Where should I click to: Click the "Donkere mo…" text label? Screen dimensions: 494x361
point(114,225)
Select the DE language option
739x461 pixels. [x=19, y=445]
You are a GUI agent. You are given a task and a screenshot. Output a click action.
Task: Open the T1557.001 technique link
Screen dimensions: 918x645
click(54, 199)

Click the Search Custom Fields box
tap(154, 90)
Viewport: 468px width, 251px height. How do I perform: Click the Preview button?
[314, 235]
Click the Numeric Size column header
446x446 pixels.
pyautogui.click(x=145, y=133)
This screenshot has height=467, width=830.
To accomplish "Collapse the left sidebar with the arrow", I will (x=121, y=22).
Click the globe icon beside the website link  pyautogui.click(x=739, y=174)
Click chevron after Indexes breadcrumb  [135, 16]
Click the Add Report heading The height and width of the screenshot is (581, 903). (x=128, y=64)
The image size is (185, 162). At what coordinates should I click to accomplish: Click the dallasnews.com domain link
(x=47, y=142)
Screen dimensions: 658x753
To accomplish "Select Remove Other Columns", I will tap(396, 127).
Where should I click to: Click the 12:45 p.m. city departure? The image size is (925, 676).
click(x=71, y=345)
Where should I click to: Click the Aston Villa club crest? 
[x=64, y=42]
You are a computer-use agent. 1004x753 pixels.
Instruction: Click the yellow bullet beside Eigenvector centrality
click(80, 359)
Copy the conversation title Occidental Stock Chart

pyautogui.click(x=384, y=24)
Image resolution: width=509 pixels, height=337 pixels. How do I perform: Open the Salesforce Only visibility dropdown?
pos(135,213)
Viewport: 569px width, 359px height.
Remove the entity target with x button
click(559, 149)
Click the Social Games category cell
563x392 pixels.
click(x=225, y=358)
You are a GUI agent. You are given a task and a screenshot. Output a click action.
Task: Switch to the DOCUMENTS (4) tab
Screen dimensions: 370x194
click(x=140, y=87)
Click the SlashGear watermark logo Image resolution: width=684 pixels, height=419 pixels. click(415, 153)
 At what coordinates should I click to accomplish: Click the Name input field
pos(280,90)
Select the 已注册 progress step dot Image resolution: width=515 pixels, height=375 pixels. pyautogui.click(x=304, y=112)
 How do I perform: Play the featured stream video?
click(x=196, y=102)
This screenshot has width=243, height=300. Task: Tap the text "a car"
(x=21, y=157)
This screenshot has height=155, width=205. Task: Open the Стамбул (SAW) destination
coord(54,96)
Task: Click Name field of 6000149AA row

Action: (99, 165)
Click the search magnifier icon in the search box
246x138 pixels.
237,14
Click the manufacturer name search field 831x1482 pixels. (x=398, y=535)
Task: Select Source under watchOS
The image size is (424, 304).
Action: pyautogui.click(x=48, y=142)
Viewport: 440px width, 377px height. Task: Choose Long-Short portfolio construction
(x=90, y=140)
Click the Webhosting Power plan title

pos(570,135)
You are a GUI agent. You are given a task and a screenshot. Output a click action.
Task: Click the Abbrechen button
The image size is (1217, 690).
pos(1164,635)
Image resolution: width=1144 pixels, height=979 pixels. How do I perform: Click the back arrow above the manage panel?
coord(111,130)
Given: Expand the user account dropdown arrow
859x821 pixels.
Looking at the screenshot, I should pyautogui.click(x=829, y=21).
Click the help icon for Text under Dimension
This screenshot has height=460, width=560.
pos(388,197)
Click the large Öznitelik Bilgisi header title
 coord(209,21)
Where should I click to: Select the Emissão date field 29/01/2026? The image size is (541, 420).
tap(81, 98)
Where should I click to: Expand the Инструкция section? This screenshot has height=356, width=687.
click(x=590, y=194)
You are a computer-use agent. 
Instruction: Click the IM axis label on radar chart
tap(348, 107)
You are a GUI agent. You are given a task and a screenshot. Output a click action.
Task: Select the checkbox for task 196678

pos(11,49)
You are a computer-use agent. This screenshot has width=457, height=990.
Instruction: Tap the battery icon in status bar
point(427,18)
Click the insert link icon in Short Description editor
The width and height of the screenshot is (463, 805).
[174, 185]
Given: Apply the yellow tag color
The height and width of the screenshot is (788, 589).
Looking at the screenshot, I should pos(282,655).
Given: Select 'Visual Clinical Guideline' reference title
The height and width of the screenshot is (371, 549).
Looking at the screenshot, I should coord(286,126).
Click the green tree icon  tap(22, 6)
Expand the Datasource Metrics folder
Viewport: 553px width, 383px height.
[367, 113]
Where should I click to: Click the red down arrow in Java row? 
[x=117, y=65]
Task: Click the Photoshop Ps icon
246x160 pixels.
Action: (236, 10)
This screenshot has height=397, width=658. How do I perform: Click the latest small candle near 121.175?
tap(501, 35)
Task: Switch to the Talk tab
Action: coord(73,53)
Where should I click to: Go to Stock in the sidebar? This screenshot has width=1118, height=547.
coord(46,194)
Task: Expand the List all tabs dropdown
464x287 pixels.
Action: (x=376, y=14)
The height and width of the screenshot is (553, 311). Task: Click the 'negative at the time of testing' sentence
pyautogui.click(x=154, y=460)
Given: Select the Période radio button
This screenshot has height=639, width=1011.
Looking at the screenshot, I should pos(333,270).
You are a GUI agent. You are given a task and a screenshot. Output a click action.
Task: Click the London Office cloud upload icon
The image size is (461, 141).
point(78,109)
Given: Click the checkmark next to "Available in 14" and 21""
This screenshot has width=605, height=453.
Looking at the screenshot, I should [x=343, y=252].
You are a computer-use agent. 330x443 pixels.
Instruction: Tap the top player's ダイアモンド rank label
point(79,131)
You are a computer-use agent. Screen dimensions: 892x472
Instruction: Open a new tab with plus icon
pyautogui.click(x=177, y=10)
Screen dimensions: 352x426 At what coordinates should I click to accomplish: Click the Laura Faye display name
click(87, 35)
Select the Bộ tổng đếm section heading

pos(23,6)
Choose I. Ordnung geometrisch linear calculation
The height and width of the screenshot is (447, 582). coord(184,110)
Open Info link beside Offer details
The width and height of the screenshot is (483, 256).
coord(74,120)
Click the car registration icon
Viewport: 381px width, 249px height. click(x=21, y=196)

== Problem ==
Report how many lines above hold "computer", number only.

== Task result ==
5